The differential diagnosis of this slightly swollen joint is a volar plate contracture. A careful history of the nature of the injury and pressure with the tip of a biro on the base of the middle phalanx, on each surface, will usually identify the primary pathology. The Elson test may also be used ( Fig. 17.15 ): the PIP joint is flexed to 90 degrees over the edge of a table and the middle phalanx extended against resistance. Without a functional central slip, PIP extension is weak and the DIP goes tight in extension as the lateral bands tighten. If the central slip is intact, the PIP extends and the DIP remains slack. Having established the pathology, most will respond to conservative splinting, as above, however long after the injury the patient presents, provided the PIP can be passively extended fully.
Treatment of complex dorsal injuries
The primary surgical management of complex dorsal injuries at this level with any combination of skin, joint, and/or bone and tendon problems is oriented toward creating a stable skeleton with good skin cover and an intact extensor tendon to allow movement of the tendon as early as possible, either free if the tendon is longitudinally intact or in a dynamic splint if it has been repaired, to avoid tendon tethering while allowing skin healing.
Tendon loss.
In an acute situation, small segments of missing tendon can be replaced using the same techniques used to reconstruct the central slip in the Boutonniere deformity. With larger tendon losses, long lengths of tendon graft are needed. We usually reconstruct the tendon in two stages. The risk of tendon tethering is very high in these injuries, so primary grafts are likely to adhere. A secondary consideration is the need for the flexor tendons and the joints to be mobilized quickly after this degree of injury, which is less easy if an extensor tendon graft has to be protected. A third, mechanical consideration is that it is difficult to keep a tendon on the curved dorsal surface of a MCP or PIP joint while mobilizing these joints into flexion. Using two-stage reconstruction, the rod creates a tunnel for the tendon, and the scar formation lateral to the tunnel prevents lateral slippage of the graft. The disadvantages of the two-stage procedure is the need for outrigger extension of the PIP and preventing secondary volar plate contracture of the PIP joint.
Tendon shredding.
With severe bone and skin injuries, shredding of the tendon is common. Where the tendon is intact, or partially intact, longitudinally, it is often possible to suture the “shreds” into something of a tendon and mobilize the finger very quickly postoperatively. The alternative of excision and tendon graft replacement, whether in one or two stages, is more time-consuming. Both risk tendon tethering.
Skeletal damage.
Associated proximal phalangeal fractures are the most common factor to lead to complications ( Fig. 17.16 ). Simple fractures of these phalanges are common and, even when the extensor tendon is undamaged, frequently cause tendon tethering. Severe injuries are often complicated by skin loss and tendon shredding, making tethering even more likely. With the exception of the elderly with dorsal angulated fractures, in whom a loss of full flexion is accepted in exchange for simplicity of management by resting the hand on a plaster for 2 to 3 weeks, then mobilization, these fractures are internally fixed in most patients to allow earlier movement of the finger(s) ( Fig. 17.16 ). Nevertheless, extensor tethering remains a regular source of secondary surgery. The methodology of bone fixation is debated. It is most useful to augment any surface wire or mini-plate fixation of unstable comminuted fractures of the proximal phalanx with a dowel of either cortical bone or metal in the medulla of the bone. This greatly strengthens the bone fixation , allowing early movement without the risk of a surface fixation slipping when power flexing begins, usually at about 4 to 6 weeks.

| Available data |
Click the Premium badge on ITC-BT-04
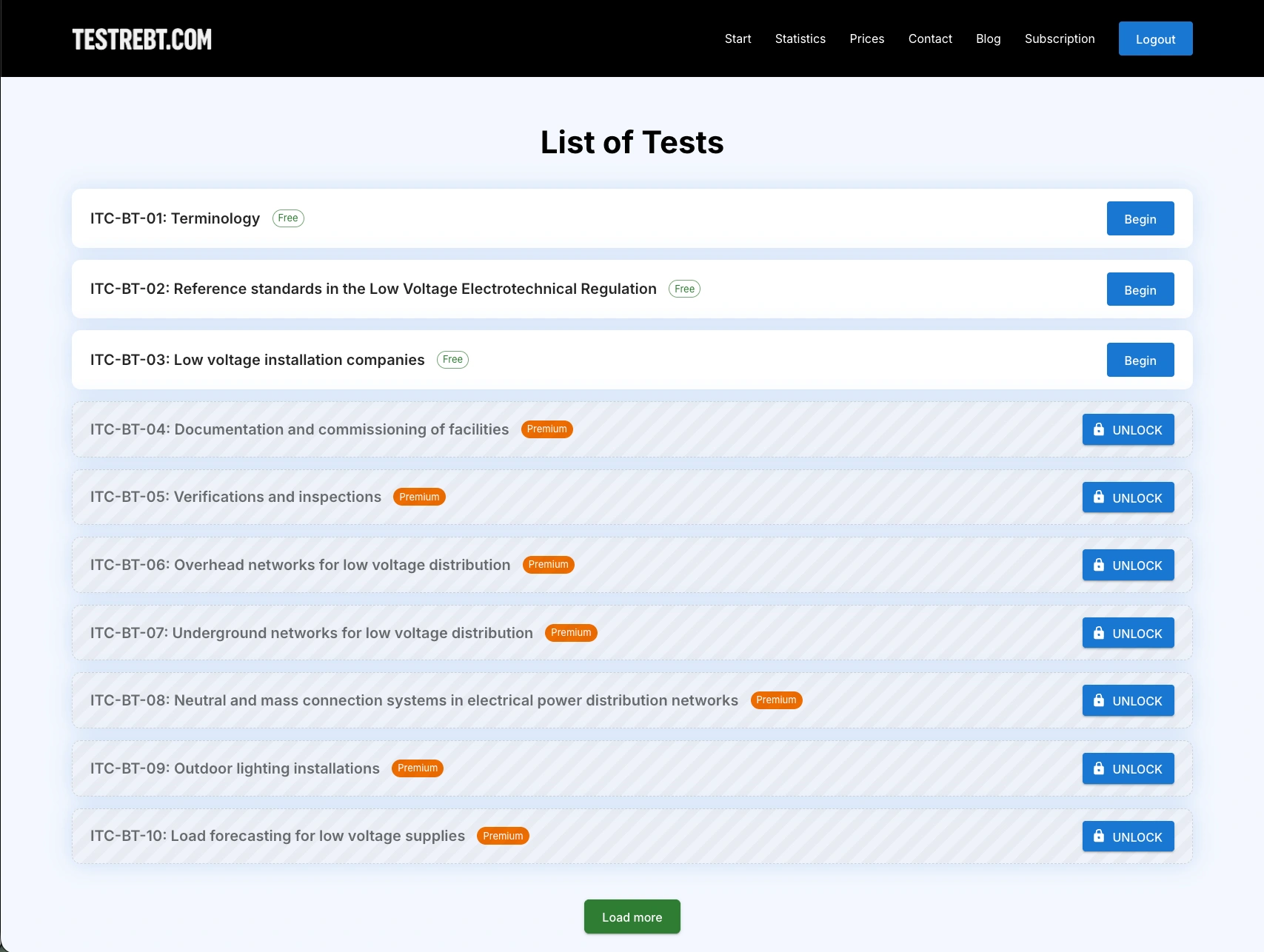The width and height of the screenshot is (1264, 952). point(546,429)
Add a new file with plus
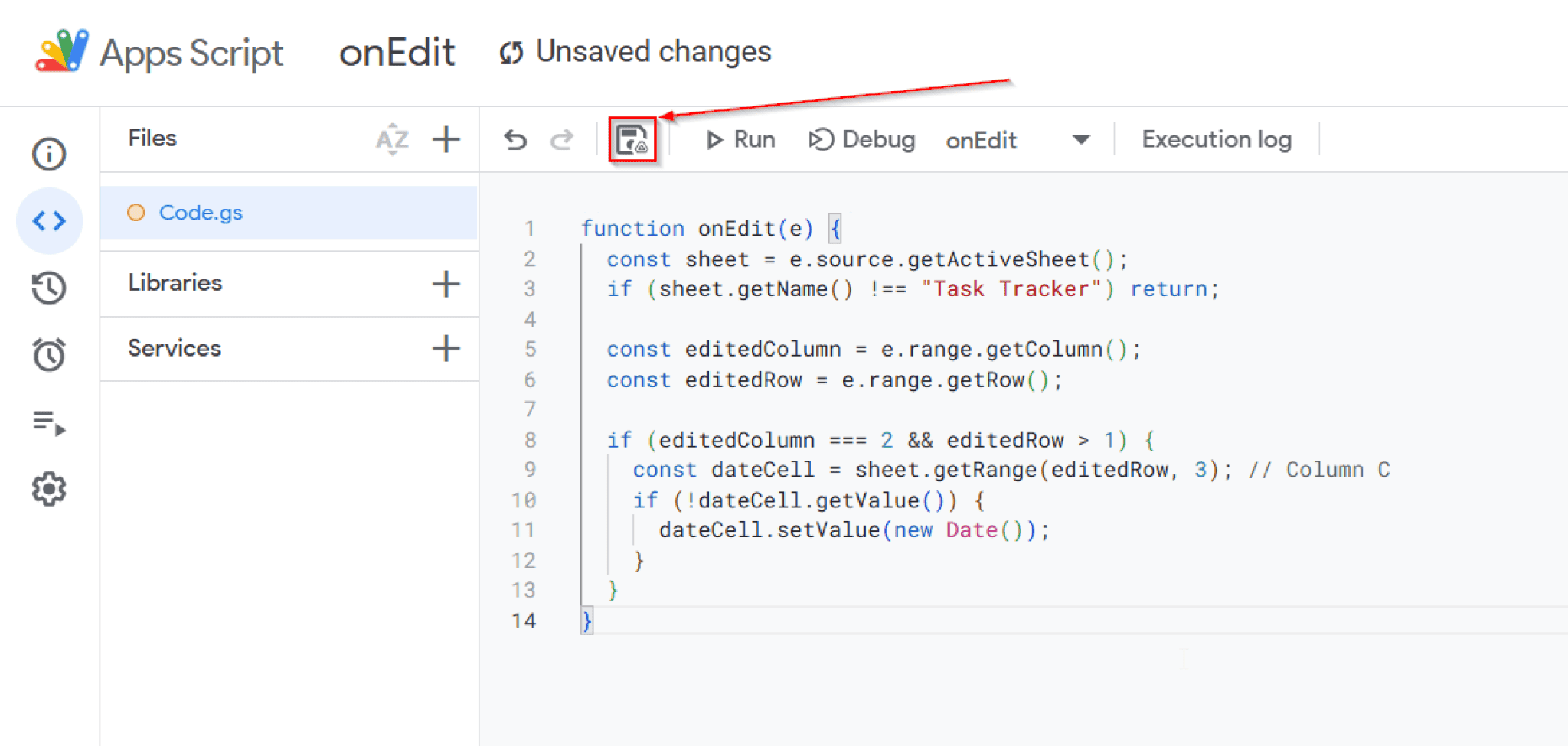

| What is required |
In the excerpt on dorsal finger injuries, when does power flexing usually begin after fixation of a proximal phalanx fracture? The listing is separate material, apart from the excerpt on dorsal finger injuries.

| Result of the task |
Usually at about 4 to 6 weeks.